After the loan was canceled, Lewis spent the next year trying to get the SBA to reinstate his loan. After exhaustive internal review by SBA counsel, Lewis was given yet another chance to obtain the loan. On December 23, 1987, the SBA notified Lewis that he must meet three requirements in order for the SBA to grant final loan approval. These requirements were: (1) negotiate a settlement of the FirstBank note and get a release from FirstBank; (2) obtain a contractor's estimate of demolition costs for the condemned building; and (3) provide the SBA with a viable proposal for relocation. The SBA gave Lewis 60 days to meet these requirements. The SBA offered Lewis its guidance and assistance in meeting these requirements.
Lewis never submitted the required documents. On February 24, 1988, the SBA informed Lewis of the final decision to cancel the loan. This decision came more than two years after the initial application.
Lewis alleges that during this long, convoluted loan process, the defendants communicated with the SBA and convinced the SBA to deny the loan. Lewis claims that the defendants worked behind the scenes to poison the SBA's view of Lewis and the viability of his relocation plans.
Lewis appeals the district court's grant of summary judgment to the defendants on the tort claims. We review de novo the district court's grant of summary judgment, applying the same standards as did the district court. Felty v. Graves-Humphreys Co., 818 F.2d 1126, 112728 (4th Cir. 1987). Summary judgment is appropriate where there are no genuine issues of material fact and the moving party is entitled to judgment as a matter of law. Fed. R. Civ. P. 56(c); Anderson v. Liberty Lobby, Inc., 477 U.S. 242 (1986). When reviewing a summary judgment motion, we must draw all justifiable inferences in favor of the nonmoving party. Anderson, 477 U.S. at 255. However, if the record, taken as a whole, could not lead a rational trier of fact to find for the appellant, the district court's grant of summary judgment must be upheld. Miller v. FDIC, 906 F.2d 972, 974 (4th Cir. 1990).

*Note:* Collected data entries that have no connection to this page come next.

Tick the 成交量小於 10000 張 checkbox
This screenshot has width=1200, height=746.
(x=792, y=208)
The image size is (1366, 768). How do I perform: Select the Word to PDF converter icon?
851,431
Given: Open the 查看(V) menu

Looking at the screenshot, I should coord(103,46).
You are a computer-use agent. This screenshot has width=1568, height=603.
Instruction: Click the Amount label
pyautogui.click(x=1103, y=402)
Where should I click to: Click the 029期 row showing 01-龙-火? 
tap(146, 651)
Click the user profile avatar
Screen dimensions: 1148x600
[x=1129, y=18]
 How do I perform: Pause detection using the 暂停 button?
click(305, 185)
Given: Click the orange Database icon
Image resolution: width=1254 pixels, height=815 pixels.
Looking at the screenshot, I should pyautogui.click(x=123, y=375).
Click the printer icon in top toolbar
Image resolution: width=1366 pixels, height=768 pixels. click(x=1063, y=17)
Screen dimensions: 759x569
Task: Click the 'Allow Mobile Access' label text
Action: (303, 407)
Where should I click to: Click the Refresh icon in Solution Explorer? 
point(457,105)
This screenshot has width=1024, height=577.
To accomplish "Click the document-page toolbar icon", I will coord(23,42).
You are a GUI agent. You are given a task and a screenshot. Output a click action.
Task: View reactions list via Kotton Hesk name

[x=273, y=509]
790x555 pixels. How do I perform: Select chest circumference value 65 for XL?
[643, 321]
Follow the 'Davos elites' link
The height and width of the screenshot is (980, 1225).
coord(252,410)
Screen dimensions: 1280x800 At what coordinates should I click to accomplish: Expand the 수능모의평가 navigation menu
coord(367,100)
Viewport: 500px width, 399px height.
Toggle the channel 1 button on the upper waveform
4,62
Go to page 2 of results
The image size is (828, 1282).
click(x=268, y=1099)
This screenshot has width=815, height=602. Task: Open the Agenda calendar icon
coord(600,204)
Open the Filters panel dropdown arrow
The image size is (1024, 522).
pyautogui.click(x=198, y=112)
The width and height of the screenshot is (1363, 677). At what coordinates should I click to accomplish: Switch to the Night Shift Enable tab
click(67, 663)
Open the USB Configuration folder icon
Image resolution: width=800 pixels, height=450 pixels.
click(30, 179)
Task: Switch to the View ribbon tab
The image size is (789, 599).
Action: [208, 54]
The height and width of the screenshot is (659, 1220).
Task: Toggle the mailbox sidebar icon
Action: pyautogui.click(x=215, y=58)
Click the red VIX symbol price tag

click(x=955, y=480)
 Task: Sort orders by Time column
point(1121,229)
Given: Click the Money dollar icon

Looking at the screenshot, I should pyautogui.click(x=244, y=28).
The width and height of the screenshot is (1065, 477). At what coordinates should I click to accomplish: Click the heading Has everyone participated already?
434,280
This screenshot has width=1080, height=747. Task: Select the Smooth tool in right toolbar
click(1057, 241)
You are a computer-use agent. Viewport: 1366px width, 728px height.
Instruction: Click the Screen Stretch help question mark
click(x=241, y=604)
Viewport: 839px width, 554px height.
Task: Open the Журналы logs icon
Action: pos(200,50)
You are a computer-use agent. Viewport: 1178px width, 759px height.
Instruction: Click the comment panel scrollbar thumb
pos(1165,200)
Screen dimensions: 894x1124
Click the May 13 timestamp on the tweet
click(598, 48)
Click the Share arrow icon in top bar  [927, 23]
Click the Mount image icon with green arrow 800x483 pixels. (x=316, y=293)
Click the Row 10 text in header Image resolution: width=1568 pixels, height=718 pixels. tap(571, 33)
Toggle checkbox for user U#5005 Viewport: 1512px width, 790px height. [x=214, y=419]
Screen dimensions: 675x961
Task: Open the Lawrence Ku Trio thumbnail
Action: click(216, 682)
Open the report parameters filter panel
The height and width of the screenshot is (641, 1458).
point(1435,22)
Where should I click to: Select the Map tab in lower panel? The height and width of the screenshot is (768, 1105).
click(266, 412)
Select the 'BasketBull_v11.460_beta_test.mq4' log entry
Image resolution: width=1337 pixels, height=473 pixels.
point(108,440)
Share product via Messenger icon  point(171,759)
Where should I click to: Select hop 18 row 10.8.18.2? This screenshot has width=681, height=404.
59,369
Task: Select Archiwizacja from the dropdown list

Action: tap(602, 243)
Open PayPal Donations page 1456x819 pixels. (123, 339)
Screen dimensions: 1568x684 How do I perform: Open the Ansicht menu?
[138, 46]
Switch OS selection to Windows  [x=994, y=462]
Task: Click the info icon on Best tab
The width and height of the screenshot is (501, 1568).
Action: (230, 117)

The district court found that all of Lewis's tort claims failed, at the very least, on the issue of causation. Lewis claims to have suffered the loss of the SBA loan and consequent damages as the result of the tortious acts of the defendant. In order to recover on a tort theory, it is black letter law that a plaintiff must establish that the acts of the alleged tortfeasor are the proximate cause of the harm to the plaintiff. It is abundantly clear that in this case Lewis did not meet the threshold administrative requirements predicate to his securing an SBA loan. Lewis admits that he did not fulfill the SBA requirements. By not submitting the required paperwork Lewis effectively withdrew the loan application and cannot now be heard to complain that he did not receive the loan for some other reason. Clearly, no rational jury could find for Lewis on this issue. Therefore, the judgment of the district court is affirmed as to these claims.
On the counterclaim, the district court found FirstBank was entitled, as a matter of law, to judgment on the note given by Lewis. There is no question that FirstBank is the holder of the note, that Lewis signed the note, that the note became due and payable, and thatLewis failed to pay the note. FirstBank is clearly entitled to judgment on the note as a matter of law. The district court correctly granted summary judgment to FirstBank on this issue.
For the reasons stated above, we affirm the judgment of the district court.